EXERCISE AIM:
Among the lines below, restate word for word only those from the line with "The height and" through the line with "Click the 'Status:' row label", with both end lines kept.
───── MATERIAL SUPPLIED
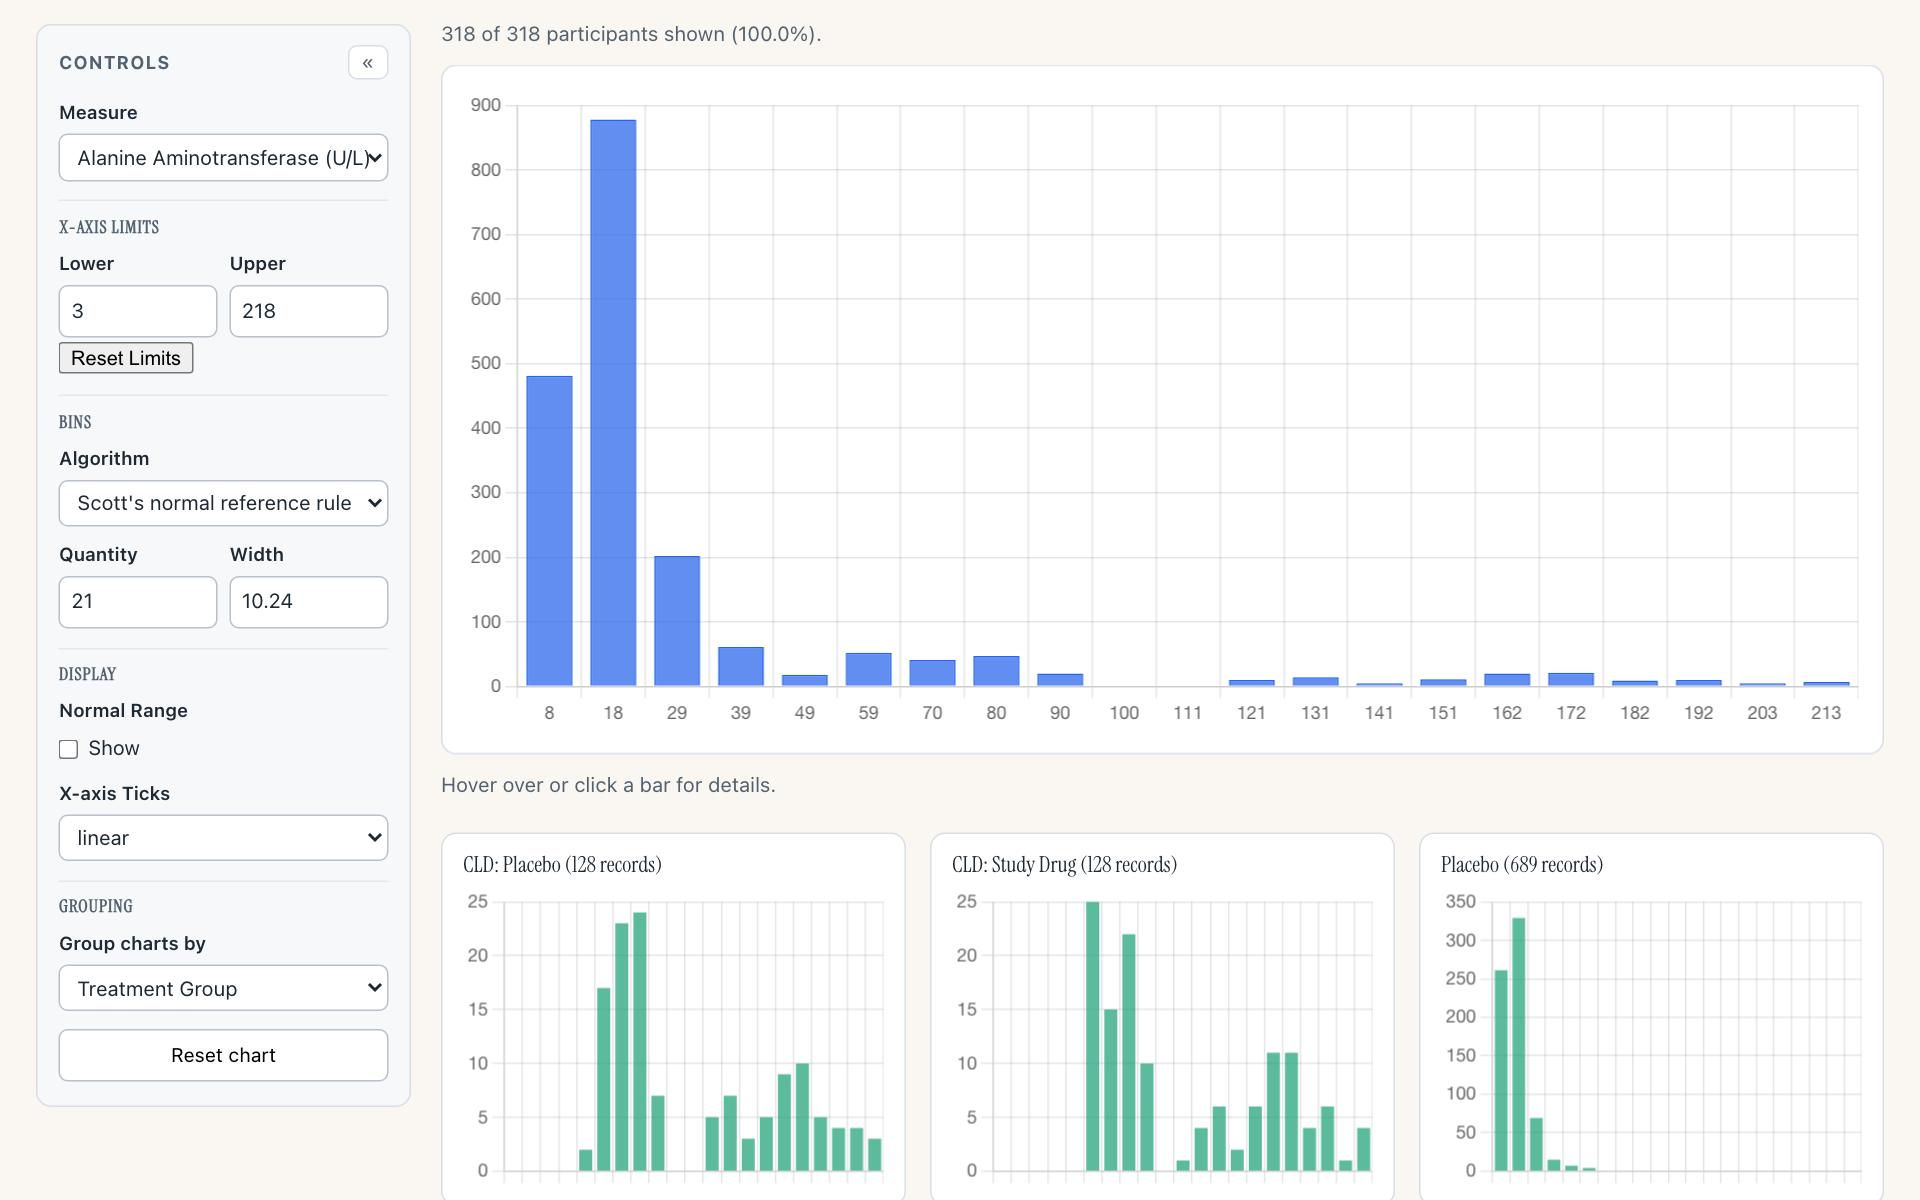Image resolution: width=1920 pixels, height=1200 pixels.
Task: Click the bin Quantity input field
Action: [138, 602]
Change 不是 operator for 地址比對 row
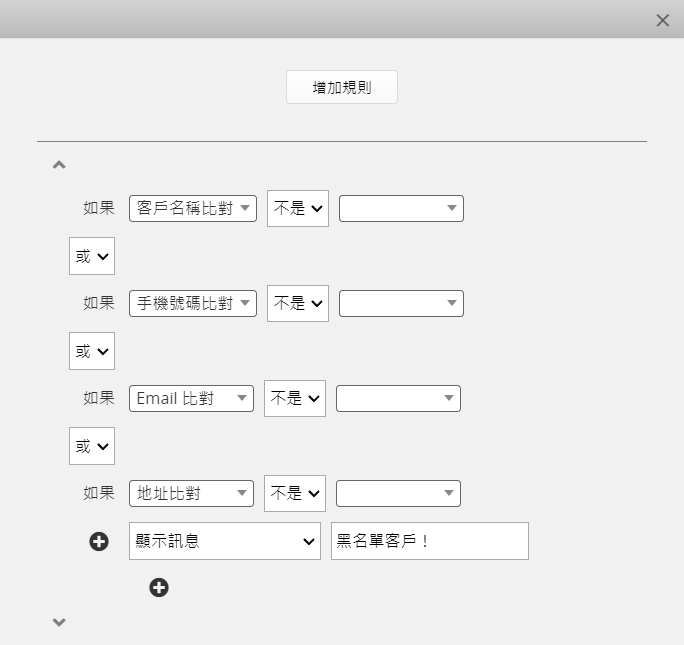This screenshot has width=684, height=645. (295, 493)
──────────
───── MATERIAL SUPPLIED
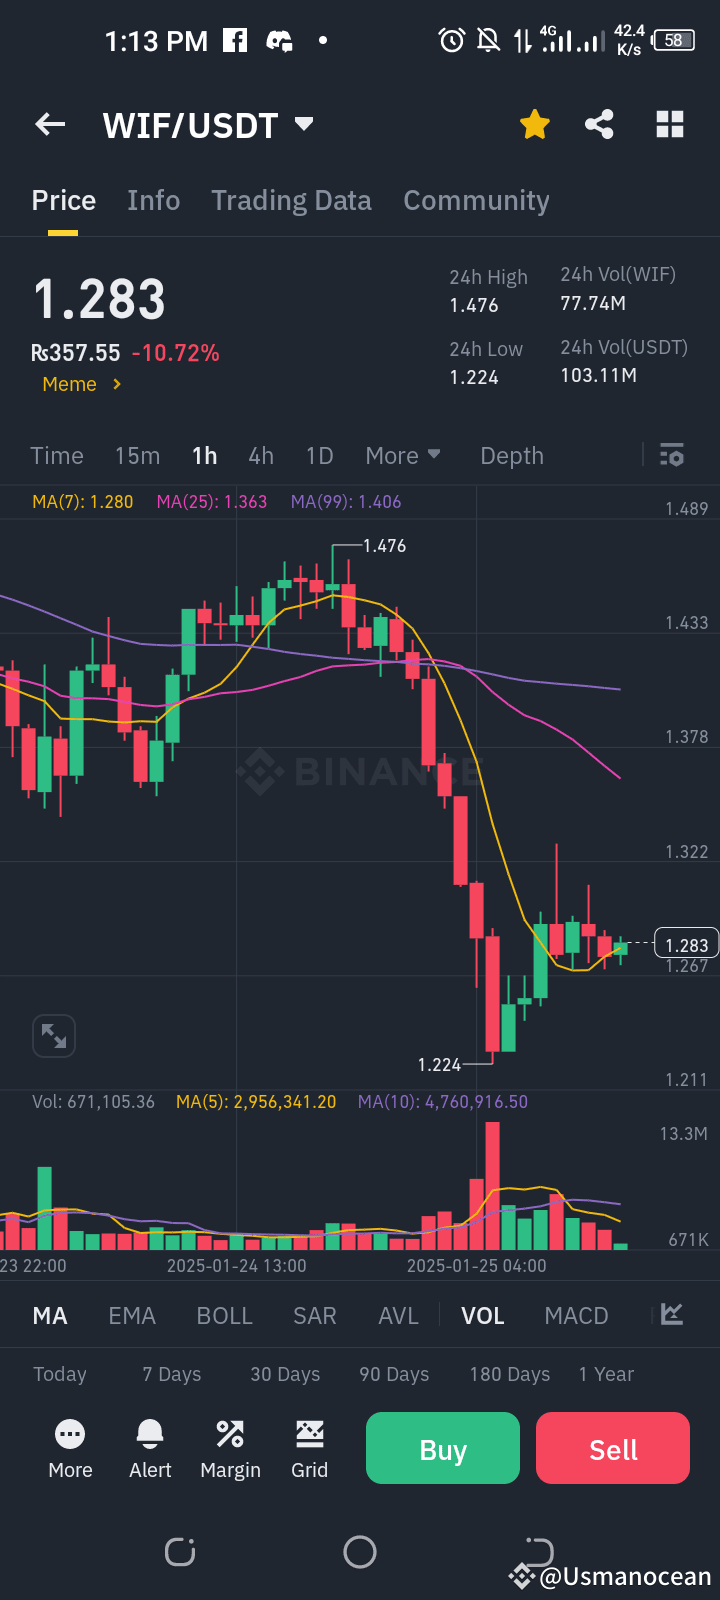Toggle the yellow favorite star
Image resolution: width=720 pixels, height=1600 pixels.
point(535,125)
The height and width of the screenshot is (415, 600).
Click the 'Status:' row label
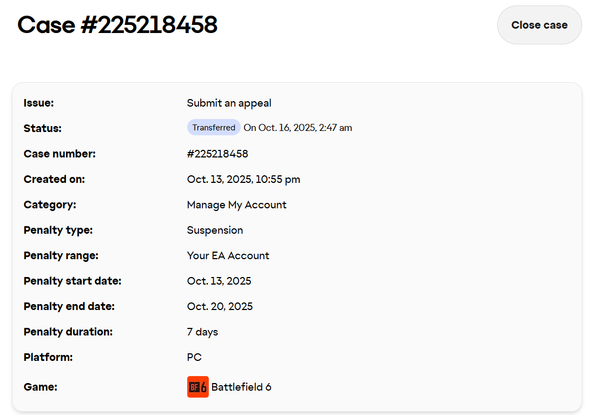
──────────
───── MATERIAL SUPPLIED
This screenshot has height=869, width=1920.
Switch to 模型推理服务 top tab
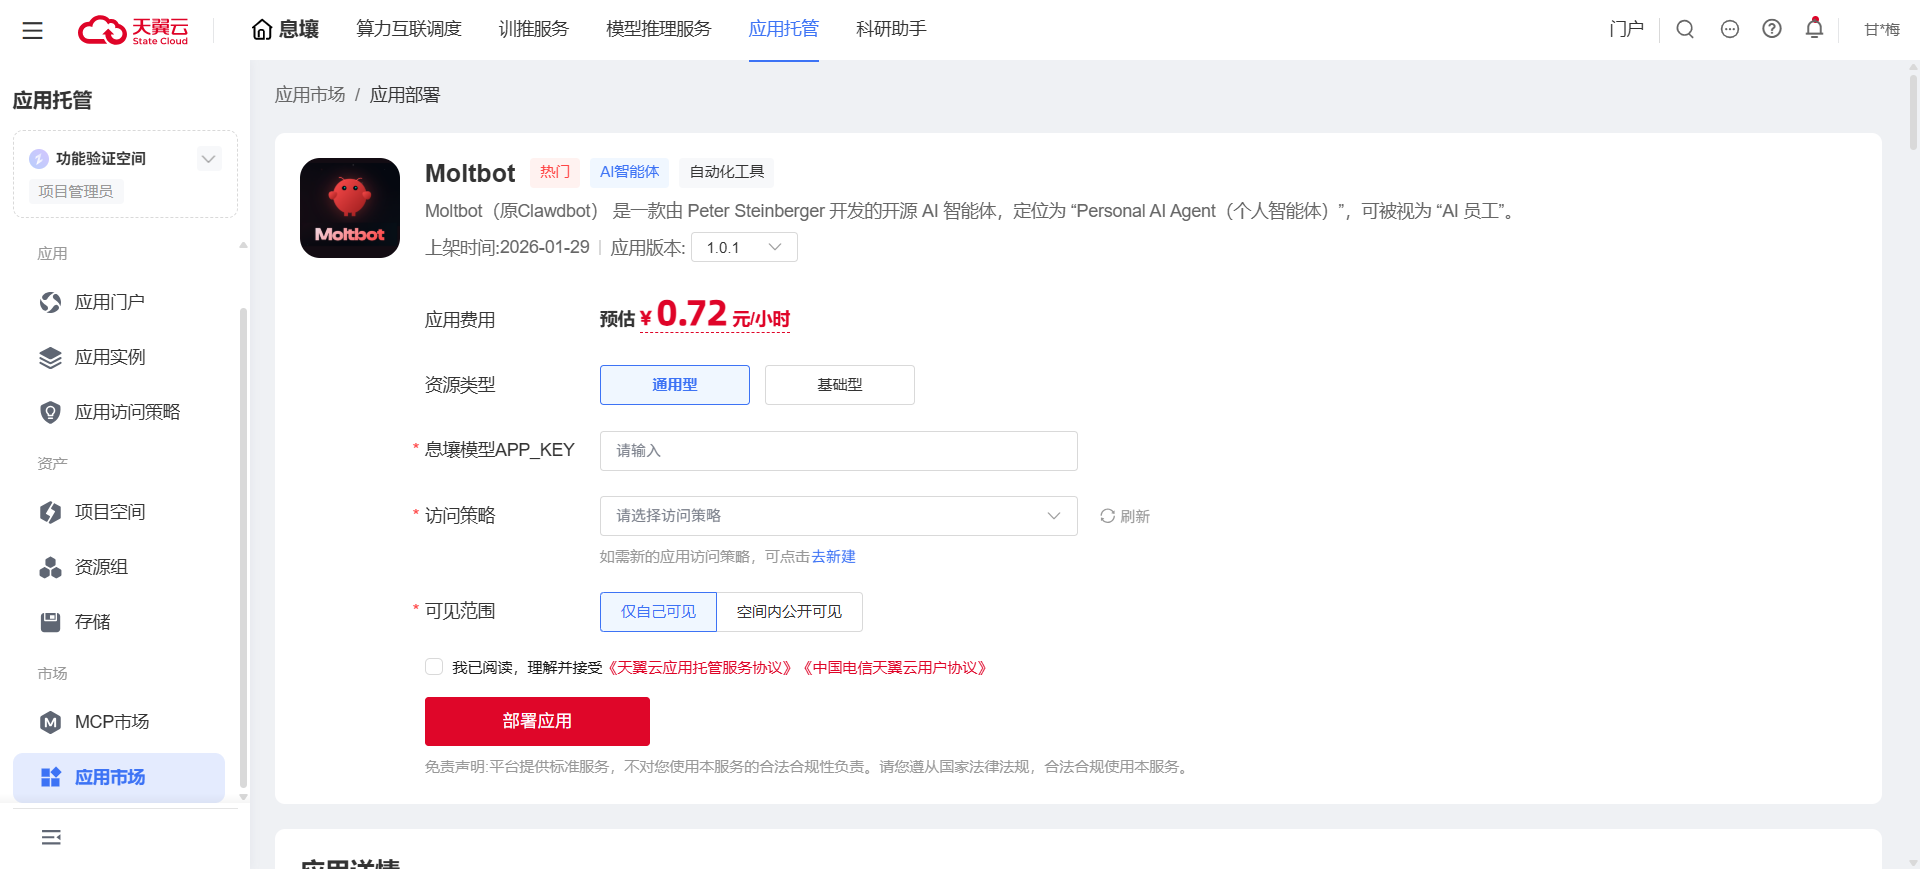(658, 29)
──────────
RESPONSE TO THIS TASK:
The height and width of the screenshot is (415, 600).
Click the 'Status:' row label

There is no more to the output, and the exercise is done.